/---

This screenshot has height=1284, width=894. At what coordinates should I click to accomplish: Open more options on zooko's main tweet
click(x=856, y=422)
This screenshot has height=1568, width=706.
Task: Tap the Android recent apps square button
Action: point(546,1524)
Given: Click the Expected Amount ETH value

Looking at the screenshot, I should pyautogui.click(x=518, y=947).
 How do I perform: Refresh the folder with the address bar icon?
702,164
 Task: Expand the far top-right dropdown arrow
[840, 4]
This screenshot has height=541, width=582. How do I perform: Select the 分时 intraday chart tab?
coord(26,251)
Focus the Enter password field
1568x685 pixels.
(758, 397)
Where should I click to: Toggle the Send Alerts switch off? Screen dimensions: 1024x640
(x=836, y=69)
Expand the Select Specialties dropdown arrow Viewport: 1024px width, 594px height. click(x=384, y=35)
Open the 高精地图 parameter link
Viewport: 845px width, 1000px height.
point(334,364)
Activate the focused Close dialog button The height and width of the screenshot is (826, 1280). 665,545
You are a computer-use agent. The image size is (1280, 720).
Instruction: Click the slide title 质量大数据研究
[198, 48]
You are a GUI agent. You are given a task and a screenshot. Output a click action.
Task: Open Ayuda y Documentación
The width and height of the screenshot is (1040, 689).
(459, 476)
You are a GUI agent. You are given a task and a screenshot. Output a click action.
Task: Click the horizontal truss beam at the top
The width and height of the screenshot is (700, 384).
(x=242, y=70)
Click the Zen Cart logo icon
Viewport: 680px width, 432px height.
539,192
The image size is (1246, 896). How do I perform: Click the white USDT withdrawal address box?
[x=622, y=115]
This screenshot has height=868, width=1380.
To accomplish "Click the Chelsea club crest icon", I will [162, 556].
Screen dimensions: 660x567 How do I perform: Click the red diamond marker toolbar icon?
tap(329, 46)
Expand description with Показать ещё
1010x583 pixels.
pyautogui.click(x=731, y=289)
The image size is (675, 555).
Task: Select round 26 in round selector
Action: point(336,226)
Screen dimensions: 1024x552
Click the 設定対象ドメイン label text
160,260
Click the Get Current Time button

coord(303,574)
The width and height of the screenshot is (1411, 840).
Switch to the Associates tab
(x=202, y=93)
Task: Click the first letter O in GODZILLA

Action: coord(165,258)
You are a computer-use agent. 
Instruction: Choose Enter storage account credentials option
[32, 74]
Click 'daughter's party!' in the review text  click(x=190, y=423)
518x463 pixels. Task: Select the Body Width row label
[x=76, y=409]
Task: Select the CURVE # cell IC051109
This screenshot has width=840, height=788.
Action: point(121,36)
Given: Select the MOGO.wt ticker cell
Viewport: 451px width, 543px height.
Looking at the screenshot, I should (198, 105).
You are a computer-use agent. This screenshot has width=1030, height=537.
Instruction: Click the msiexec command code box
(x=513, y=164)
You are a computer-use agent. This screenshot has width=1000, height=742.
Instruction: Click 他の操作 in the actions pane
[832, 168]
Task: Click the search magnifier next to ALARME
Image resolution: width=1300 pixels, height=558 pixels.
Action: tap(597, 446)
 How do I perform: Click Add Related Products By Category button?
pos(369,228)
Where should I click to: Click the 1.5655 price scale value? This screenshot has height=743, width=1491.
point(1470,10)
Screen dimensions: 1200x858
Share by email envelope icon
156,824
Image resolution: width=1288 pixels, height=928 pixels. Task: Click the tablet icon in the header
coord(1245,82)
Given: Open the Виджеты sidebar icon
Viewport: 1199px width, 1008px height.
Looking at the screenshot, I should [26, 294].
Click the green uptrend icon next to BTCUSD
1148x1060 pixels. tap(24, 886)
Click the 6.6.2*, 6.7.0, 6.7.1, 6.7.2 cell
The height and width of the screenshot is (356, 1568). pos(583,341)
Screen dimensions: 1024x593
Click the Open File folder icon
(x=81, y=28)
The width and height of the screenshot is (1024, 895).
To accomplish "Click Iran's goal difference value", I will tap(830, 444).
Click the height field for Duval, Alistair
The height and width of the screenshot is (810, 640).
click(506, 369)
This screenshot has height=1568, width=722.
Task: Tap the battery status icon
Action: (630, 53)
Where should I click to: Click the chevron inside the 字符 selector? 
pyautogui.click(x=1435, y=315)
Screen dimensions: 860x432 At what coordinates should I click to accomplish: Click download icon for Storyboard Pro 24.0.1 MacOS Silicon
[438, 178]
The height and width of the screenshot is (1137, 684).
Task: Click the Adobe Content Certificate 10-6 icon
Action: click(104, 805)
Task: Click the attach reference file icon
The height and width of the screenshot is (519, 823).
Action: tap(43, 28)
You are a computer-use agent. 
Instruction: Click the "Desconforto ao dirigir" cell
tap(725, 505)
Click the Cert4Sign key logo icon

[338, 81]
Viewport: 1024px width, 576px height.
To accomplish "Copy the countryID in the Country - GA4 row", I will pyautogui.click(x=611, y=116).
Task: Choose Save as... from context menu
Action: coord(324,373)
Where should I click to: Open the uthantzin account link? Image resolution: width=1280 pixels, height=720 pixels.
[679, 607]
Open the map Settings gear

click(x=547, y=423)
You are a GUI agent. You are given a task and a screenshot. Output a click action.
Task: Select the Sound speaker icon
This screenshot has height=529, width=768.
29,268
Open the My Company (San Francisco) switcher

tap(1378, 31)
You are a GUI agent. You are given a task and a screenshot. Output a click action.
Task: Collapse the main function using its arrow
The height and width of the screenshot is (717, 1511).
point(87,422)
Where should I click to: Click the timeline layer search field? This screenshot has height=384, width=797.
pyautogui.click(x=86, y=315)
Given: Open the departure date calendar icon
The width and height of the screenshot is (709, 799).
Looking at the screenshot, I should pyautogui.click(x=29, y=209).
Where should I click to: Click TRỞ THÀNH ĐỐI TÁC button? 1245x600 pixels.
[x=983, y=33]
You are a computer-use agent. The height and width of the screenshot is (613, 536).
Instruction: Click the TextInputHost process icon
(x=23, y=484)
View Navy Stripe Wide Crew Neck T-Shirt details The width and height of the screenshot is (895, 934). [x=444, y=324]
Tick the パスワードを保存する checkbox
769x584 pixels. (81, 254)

\---

TASK ITEM:
Copy the lines from the entries above in which the word "computer" appears.

RESPONSE AREA:
You are a computer-use agent. The image size is (1280, 720).
You are a computer-use agent. 
You are a computer-use agent. This screenshot has width=1030, height=537.
You are a computer-use agent. This screenshot has width=1000, height=742.
You are a computer-use agent. 
You are a computer-use agent. The height and width of the screenshot is (613, 536).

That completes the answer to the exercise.